§ **DATA TO USE**:
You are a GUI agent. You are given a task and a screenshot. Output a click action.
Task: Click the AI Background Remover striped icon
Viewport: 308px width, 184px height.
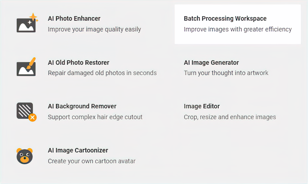(x=26, y=112)
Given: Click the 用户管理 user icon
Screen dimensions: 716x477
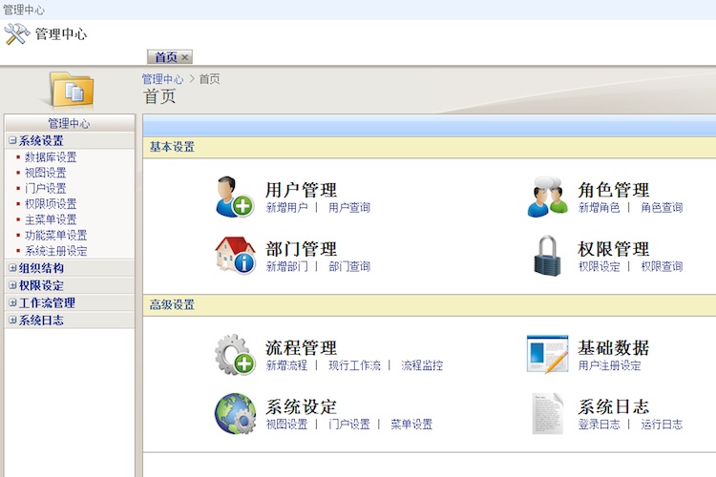Looking at the screenshot, I should pyautogui.click(x=234, y=197).

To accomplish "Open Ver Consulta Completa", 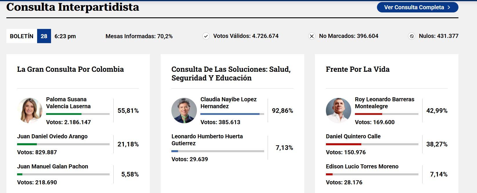I will tap(418, 7).
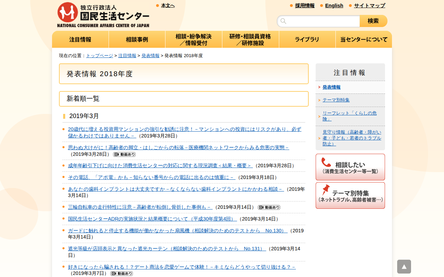The height and width of the screenshot is (277, 444).
Task: Open 当センターについて navigation item
Action: [364, 39]

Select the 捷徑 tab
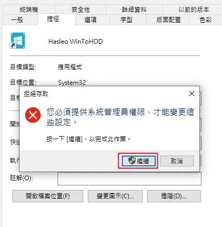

§ **HOW TO COMPLETE THIS TASK**:
Reproduce each line of the entries in which the word "icon" is found.

§ **TASK RESPONSE**:
Task: Click the AI Background Remover striped icon
Given: Click the 用户管理 user icon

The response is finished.